Buffalo Grilled Chicken Breast

Those who follow the Diner plan do a weekend prep day, right? Today, my Multiply Meal was grilled chicken breast. Not so fancy. My dear hubby just recently repaired the grill he received as a Father's Day Gift from our boys three years ago. Seriously it has been the money pit of grills...and still refused to work.  My guys found this high end grill at a neighborhood garage sale. The sellers promised it worked. John replaced parts--burners even. Still no. He bought a new propane adapter. Still not. Back to pouring charcoal into his old grill. Our back porch has been a maze of grills for three years. But we just kept putting money into it, refusing to give up.With renewed spring vigor, John finally got it working! He made lots of hamburgers, along with steak and grilled chicken for our fajitas last week. Those were awesome. Then a storm came though and blew the monster grill over. Ceramic pieces and grill grates all over the place. Thankfully most of it survived although we will now need some new ceramic pads...yep, more money. It is the gift that just keeps giving  taking.  I guess it has still been less expensive than buying it new. John will always be proud because it was given by his boys.

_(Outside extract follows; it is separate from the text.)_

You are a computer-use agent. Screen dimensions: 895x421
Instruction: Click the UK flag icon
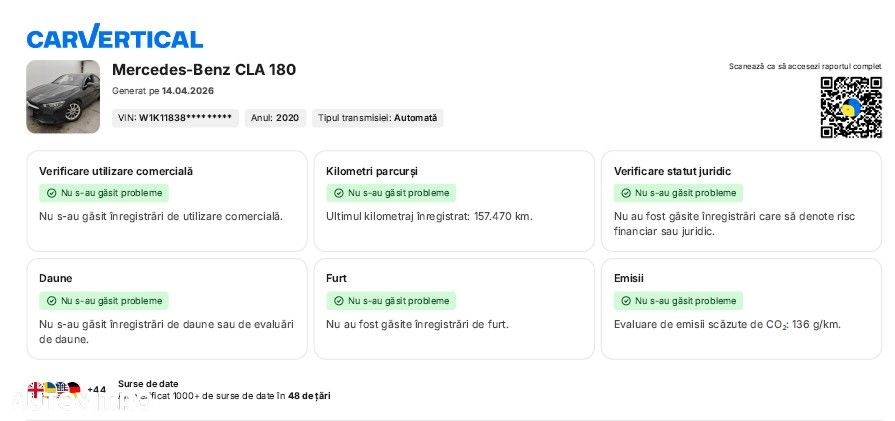[36, 389]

Our monster grill did get to return some love today. I marinated and hubby grilled 5 pounds of chicken breast. Because I did not want all the same flavor, I made up three different new marinades. Gotta say they are all a hit. (I have only sliced off a bit here or there, as these will be meals later this week) Yes, you do lose a little bit of that fresh off the fire flavor, but it is still better to be able to be lazy later in the week. Running the school, I am not sure I can call it laziness--supreme business seems to be my problem. Kinda like adopting 20 teenagers as my own. Having a couple of nice dinners and lunches ready to go will make life so much easier. That is the Diner system at its best.

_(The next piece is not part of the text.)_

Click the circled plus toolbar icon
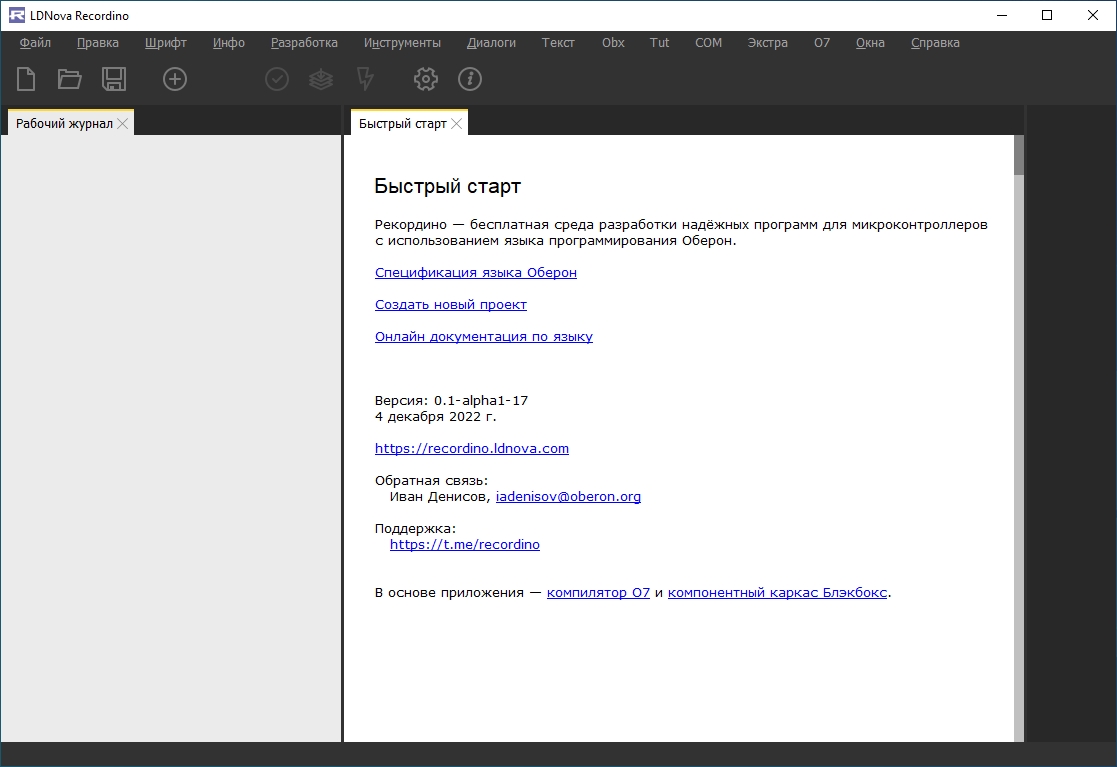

I am going to feature each of the marinades and subsequent meals separately this week. I was going to put them all in one post, but they are so tasty, I have decided each deserves it own blog. The guys asked for this one for tonight's dinner. Later this week, we will dine on a rosemary garlic chicken meal, and I plan to serve some amazing Ginger Thai chicken salads. So different and so good. Better even still, only one trip to the grill, and no raw chicken lurking in the fridge.

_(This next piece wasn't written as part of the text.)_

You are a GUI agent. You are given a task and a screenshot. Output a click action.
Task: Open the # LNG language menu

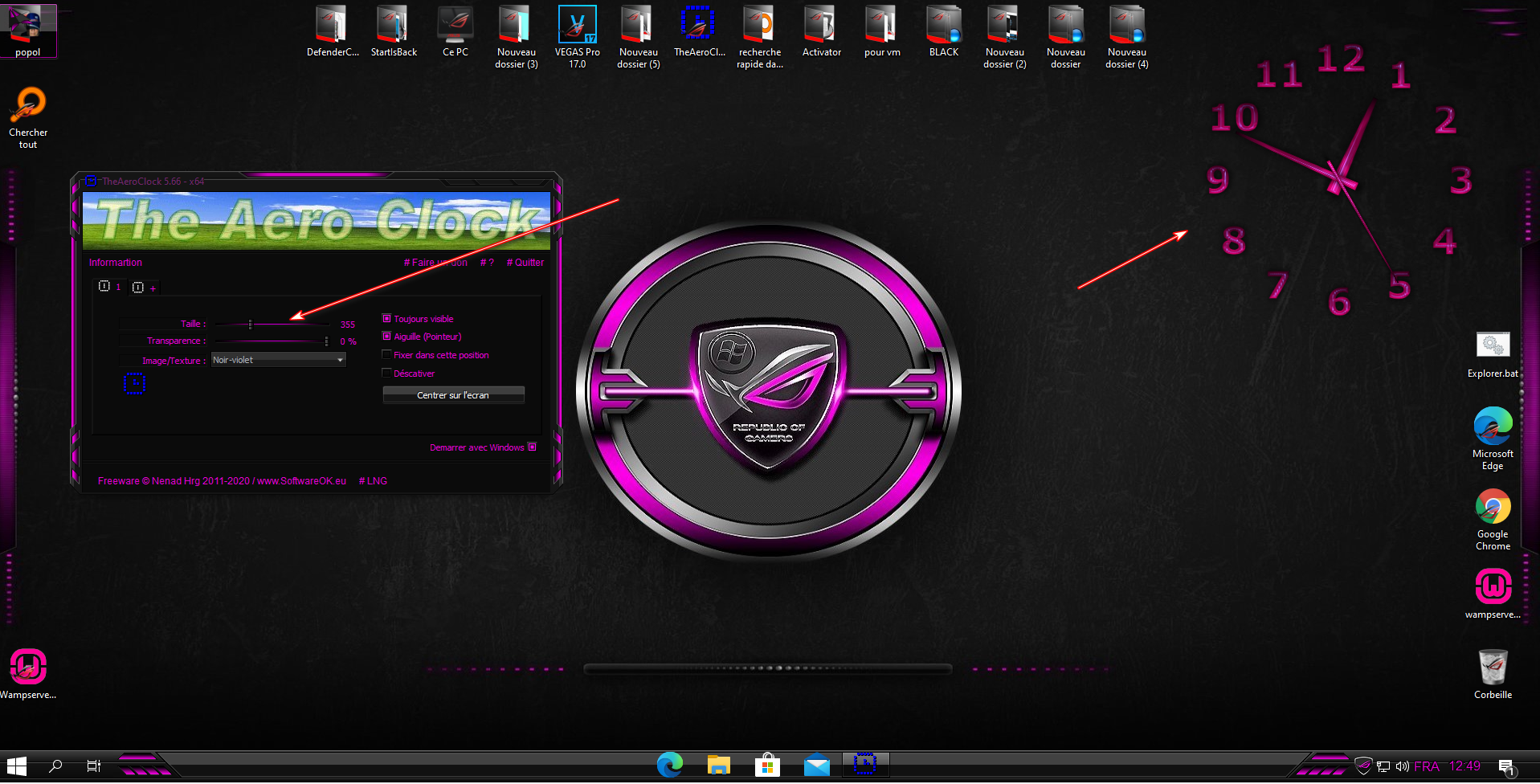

The Buffalo Grilled Chicken takes advantage of a couple of Dollar Tree deals. Yes I am frugal, so don't be a snob. I like the Chicken Wing Sauce from Louisiana Supreme. It lists 0 carbs per serving. I also found the dry dressing mix for Kraft's Blue Cheese Anything--dip, dressing and recipe mix. 1/12 servings of the mix have <1 carb, and I use about 1/4 of the package. Since my guys don't like real blue cheese, this is a good compromise for us. Combined with the wing sauce and butter, it makes a really creamy sauce that is not too spicy or tart with vinegar. I really like the outdoor grilled flavor combined with the Buffalo style sauce They go well together to my taste.

Buffalo Grilled Chicken

1 1/2 lb boneless skinless chicken (I used breast, but thigh would work also)
1/2 cup hot sauce 
2 tbsp Worcestershire sauce
1/2 tsp onion powder
1/2 tsp butter flavoring optional
2 tbsp butter
1 tbsp hot sauce
2 tbsp Kraft Blue Cheese Dressing Mix

In a gallon size storage bag or large bowl, mix the hot sauce, Worcestershire sauce, onion powder and butter flavoring. Add the chicken, coating well. Let marinade at least 30 minutes up to overnight.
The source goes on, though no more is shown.